[Gluster-users] Gluster crashes when cascading AFR

Harald Stürzebecher haralds at cs.tu-berlin.de
Mon Dec 15 21:24:17 UTC 2008


Hello!

2008/12/15 Rainer Schwemmer <rainer.schwemmer at cern.ch>:
> Hello all,
>
> I am trying to set up a file replication scheme for our cluster of about
> 2000 nodes. I'm not sure if what i am doing is actually feasible, so
> I'll best just start from the beginning and maybe one of you knows even
> a better way to do this.
>
> Basically we have a farm of 2000 machines which are running a certain
> application that, during start up, reads about 300 MB of data (out of a
> 6 GB repository) of program libraries, geometry data etc and this 8
> times per node. Once per core on every machine. The data is not modified
> by the program so it can be regarded as read only. When the application
> is launched it is launched on all nodes simultaneously and especially
> now during debugging this is done very often (within minutes).

[...]

> The interconnect between nodes is TCP/IP over Ethernet.
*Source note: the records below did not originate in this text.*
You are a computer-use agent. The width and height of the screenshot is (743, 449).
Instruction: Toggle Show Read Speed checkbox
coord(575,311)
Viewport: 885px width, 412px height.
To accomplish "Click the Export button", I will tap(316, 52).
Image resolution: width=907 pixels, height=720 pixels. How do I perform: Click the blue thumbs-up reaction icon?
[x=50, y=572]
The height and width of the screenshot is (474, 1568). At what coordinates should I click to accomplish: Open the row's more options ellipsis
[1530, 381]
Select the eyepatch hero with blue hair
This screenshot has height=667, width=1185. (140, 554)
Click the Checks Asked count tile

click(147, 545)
I apologize in advance for not saying much about advanced GlusterFS
setups in this post. :-)

Before trying a multi-level AFR I'd rule out that a basic AFR setup
would not be able to do the job. Try TSTTCPW (The Simplest Thing That
Could Possibly Work) - and do some benchmarks. IMHO, anything faster
than your NFS server would be an improvement.
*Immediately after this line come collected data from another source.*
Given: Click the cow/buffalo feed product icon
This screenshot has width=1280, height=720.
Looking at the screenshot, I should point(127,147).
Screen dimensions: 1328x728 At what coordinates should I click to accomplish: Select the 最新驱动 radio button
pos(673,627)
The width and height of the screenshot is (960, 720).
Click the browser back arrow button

On setup might be an AFR'd volume on node A and nodes B and exporting
that to the clients like a server side AFR.
(http://www.gluster.org/docs/index.php/Setting_up_AFR_on_two_servers_with_server_side_replication)
Using 20 nodes "B", each one would have ~100 clients.

Reexporting the AFR'd GlusterFS volume over NFS would make changes to
the client nodes unnecessary.

<different ideas>

When I read '2000 machines' and 'read only' I thought of this page:

http://wiki.systemimager.org/index.php/BitTorrent#Benchmark

Would it be possible to use some peer-to-peer software to distribute
the program and data files to the local disks?


I don't have any experience with networks of that size so I did some
calculations using optimistic estimated values:
Given 300MB data/core, 8 cores per node, 2000 nodes and one NFS server
over Gigabit Ethernet estimated at a maximum of 100MB/s the data
transfer for start up would take 3s/core = 24s/node = 48000s total =
~13.3 hours.
Is that anywhere near the time it really takes or did I misread some
information?

With 10 Gigabit Ethernet and a NFS server powerful enough to use it
that time might be reduced by a factor of 10 to ~1.3 hours.

Using Gigabit Ethernet and running bittorrent on every node might
download a 6GB tar of the complete repository and unpack it to all the
local disks within less than 2 hours. Using a compressed file might be
a lot faster, depending on compression ratio.